New AI-based image processing algorithm for accurate cervical cancer detection
Cervical cancer affects more than half a million women annually causing more than 300,000 deaths. Detection of cancer in its early stages is essential to eradicate the disease from the patient's body. However, regular population-wise screening of cancer is limited by its expensive and labor-intensive detection process. To detect malignancy, clinicians need to classify individual cells from a stained slide, consisting of more than 100,000 cervical cells.
Thus, Computer-Aided Diagnosis (CAD) systems are a viable alternative for easy and fast cancer detection.
"Traditional machine learning-based methods, although computationally less complex, require extraction of handcrafted features, and feature selection for classification," says Dmitrii Kaplun, associate professor at the Department of Automation and Control Processes, Saint Petersburg Electrotechnical University. "This limits the performance of such models because of the two main reasons: extraction of handcrafted features becomes difficult for complex data pattern, and all these features may not be sufficiently informative, thus adversely affecting the model's performance."
Keeping this in mind, the researchers proposed a new technique. They formed an ensemble-based classification model, using three Convolutional Neural Network (CNN) architectures—Inception v3, Xception and DenseNet-169. Ensemble learning is a strategy that entails considering more than two models to make a final prediction. Neural networks are pre-trained on ImageNet dataset for Pap stained single cell and whole-slide image classification.
"The proposed ensemble scheme uses a fuzzy rank-based fusion of classifiers by considering two non-linear functions on the decision scores generated by said base learners," says Kaplun. "Unlike the simple fusion schemes that exist in the literature, the proposed ensemble technique makes the final predictions on the test samples by taking into consideration the confidence in the predictions of the base classifiers."
The proposed model has been evaluated on two publicly available benchmark datasets, namely, SIPaKMeD Pap Smear and Mendeley Liquid Based Cytology (LBC) dataset, using a 5-fold cross-validation scheme. On the SIPaKMeD Pap Smear dataset, the proposed framework achieves a classification accuracy of 98.55% and sensitivity of 98.52% in its 2-class setting, and 95.43% accuracy and 98.52% sensitivity in its 5-class setting. On the Mendeley LBC dataset, the accuracy achieved is 99.23% and sensitivity of 99.23%.
The results were published in the journal Scientific Reports. The proposed model seems to outperform many of the state-of-the-art ones, justifying its effectiveness.

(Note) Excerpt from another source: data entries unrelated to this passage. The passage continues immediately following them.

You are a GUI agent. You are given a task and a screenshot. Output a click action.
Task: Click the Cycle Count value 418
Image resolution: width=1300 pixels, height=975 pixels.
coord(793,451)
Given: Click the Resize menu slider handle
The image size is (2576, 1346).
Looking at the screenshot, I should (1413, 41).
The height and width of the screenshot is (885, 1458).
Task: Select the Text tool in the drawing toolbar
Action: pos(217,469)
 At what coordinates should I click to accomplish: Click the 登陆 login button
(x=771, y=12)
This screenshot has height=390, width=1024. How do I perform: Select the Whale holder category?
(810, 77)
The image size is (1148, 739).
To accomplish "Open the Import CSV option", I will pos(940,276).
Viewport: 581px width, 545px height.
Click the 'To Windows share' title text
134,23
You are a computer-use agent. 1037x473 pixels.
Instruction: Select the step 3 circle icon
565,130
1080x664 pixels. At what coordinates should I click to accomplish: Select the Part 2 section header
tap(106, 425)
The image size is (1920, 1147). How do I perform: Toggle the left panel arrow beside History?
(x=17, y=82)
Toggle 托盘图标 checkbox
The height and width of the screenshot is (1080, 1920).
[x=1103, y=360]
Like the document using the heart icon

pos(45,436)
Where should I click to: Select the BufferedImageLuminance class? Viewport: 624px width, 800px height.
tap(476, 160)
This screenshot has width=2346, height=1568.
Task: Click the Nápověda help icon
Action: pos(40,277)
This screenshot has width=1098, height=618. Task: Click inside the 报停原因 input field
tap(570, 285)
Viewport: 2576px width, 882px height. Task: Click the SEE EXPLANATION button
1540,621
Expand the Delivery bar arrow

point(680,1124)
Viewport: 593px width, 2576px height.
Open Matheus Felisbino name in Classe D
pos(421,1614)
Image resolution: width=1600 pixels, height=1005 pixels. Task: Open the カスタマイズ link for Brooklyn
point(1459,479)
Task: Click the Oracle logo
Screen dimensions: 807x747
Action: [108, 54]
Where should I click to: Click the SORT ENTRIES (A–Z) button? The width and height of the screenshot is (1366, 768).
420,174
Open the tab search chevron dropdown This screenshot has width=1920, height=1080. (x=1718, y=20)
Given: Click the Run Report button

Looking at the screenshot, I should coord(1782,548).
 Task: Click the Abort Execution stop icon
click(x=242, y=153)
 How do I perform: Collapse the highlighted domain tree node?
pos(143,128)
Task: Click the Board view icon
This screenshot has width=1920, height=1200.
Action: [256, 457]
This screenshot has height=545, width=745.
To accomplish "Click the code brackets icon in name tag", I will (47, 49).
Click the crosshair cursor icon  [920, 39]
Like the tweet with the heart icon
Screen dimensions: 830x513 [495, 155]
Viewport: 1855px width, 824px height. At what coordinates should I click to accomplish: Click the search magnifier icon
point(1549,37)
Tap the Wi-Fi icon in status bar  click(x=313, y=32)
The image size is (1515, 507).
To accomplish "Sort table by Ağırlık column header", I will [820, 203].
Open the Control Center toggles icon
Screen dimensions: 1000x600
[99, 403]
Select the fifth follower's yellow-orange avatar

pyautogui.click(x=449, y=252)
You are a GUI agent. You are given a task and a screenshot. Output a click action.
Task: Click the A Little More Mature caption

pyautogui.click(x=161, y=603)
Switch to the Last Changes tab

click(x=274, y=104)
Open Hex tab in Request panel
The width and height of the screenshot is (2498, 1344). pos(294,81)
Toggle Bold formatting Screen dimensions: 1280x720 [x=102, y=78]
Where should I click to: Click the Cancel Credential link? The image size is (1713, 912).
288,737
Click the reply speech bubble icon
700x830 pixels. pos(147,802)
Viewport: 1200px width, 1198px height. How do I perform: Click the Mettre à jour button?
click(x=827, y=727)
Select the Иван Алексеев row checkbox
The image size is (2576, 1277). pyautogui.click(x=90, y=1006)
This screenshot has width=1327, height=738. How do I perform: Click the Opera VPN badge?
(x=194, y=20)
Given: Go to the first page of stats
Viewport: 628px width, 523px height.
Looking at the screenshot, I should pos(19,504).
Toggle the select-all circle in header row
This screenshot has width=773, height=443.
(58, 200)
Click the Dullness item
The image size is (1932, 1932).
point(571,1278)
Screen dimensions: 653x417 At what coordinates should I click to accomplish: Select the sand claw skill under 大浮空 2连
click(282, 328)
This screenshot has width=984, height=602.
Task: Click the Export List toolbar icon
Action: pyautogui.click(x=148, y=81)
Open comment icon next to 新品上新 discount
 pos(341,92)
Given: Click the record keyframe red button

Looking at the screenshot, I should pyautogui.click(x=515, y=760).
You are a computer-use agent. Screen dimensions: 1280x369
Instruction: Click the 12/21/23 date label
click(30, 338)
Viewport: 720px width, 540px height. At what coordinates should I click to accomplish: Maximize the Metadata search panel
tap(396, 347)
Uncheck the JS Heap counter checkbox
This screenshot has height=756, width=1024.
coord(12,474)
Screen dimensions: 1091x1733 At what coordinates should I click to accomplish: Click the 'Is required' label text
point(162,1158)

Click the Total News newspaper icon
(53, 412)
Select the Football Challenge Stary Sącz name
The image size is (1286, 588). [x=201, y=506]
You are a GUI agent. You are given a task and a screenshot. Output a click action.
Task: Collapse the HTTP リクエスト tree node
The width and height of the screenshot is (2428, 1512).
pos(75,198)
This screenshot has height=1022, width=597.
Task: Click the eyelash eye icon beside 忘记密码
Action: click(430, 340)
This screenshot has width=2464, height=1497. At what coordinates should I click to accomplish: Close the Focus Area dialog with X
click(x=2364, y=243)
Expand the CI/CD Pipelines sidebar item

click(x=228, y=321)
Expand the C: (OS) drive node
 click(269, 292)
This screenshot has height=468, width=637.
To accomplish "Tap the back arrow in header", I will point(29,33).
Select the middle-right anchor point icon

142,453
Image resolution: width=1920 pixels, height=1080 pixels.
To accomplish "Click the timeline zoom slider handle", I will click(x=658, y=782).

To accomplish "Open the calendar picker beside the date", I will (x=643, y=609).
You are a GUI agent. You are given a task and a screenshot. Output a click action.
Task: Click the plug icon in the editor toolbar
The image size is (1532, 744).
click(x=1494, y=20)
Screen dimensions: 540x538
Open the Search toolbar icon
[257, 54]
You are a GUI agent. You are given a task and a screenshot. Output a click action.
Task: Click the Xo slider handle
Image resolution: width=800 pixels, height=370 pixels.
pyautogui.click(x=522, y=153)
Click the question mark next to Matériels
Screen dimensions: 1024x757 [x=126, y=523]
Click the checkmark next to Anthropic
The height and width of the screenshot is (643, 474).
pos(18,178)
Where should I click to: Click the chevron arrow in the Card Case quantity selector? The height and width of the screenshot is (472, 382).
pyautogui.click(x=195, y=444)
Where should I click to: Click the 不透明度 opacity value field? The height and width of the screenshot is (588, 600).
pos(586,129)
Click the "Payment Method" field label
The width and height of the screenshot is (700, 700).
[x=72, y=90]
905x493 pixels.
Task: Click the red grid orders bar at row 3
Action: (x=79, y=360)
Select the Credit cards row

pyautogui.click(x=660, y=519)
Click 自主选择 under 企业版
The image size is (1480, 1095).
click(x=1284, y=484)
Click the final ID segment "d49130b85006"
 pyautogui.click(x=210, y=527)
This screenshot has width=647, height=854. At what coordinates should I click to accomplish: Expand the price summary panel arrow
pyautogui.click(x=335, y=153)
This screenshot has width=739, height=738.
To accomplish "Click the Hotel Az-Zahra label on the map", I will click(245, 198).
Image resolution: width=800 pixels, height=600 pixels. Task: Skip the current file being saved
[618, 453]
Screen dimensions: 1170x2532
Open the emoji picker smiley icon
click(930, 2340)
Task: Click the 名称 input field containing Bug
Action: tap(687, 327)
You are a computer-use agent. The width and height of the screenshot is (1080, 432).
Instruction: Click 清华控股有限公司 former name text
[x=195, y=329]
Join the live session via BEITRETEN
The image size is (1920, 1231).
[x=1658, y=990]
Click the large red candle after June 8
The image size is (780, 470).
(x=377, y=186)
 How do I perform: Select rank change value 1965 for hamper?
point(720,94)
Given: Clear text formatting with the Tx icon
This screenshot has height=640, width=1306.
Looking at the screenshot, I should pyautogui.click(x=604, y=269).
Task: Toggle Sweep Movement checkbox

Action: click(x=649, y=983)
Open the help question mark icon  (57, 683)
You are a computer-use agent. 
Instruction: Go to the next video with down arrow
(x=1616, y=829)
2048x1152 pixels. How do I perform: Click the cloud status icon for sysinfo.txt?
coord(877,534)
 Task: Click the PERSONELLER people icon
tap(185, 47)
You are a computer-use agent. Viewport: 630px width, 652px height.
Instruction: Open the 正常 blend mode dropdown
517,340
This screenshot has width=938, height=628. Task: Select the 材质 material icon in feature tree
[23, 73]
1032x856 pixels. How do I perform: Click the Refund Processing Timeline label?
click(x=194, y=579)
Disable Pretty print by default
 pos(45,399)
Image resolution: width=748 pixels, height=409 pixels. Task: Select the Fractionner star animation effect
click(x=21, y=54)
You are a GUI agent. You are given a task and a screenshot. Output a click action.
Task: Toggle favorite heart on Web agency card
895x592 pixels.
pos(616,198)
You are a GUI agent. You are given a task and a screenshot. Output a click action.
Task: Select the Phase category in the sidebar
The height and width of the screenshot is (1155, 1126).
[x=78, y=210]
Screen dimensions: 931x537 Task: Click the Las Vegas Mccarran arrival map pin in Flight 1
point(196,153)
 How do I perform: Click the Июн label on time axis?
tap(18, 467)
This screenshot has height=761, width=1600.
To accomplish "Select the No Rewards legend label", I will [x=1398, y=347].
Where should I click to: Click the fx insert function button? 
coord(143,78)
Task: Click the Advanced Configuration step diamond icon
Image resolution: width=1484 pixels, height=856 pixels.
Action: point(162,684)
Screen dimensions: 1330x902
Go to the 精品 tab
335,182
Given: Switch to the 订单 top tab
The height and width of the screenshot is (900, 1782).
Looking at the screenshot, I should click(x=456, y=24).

This quick-identification tool can be used as a plug-and-play model. It requires minimal support from clinicians to perform a cervical cancer screening. Therefore, it is suitable for use in this field of medicine.
The researchers are expecting to try contrast enhancement techniques or prior segmentation of cells for more accurate classification in cases of poor image contrast or in the presence of overlapping cells. They also may consider ensembles of other base learners, and explore different rank generation functions to perform the ensemble.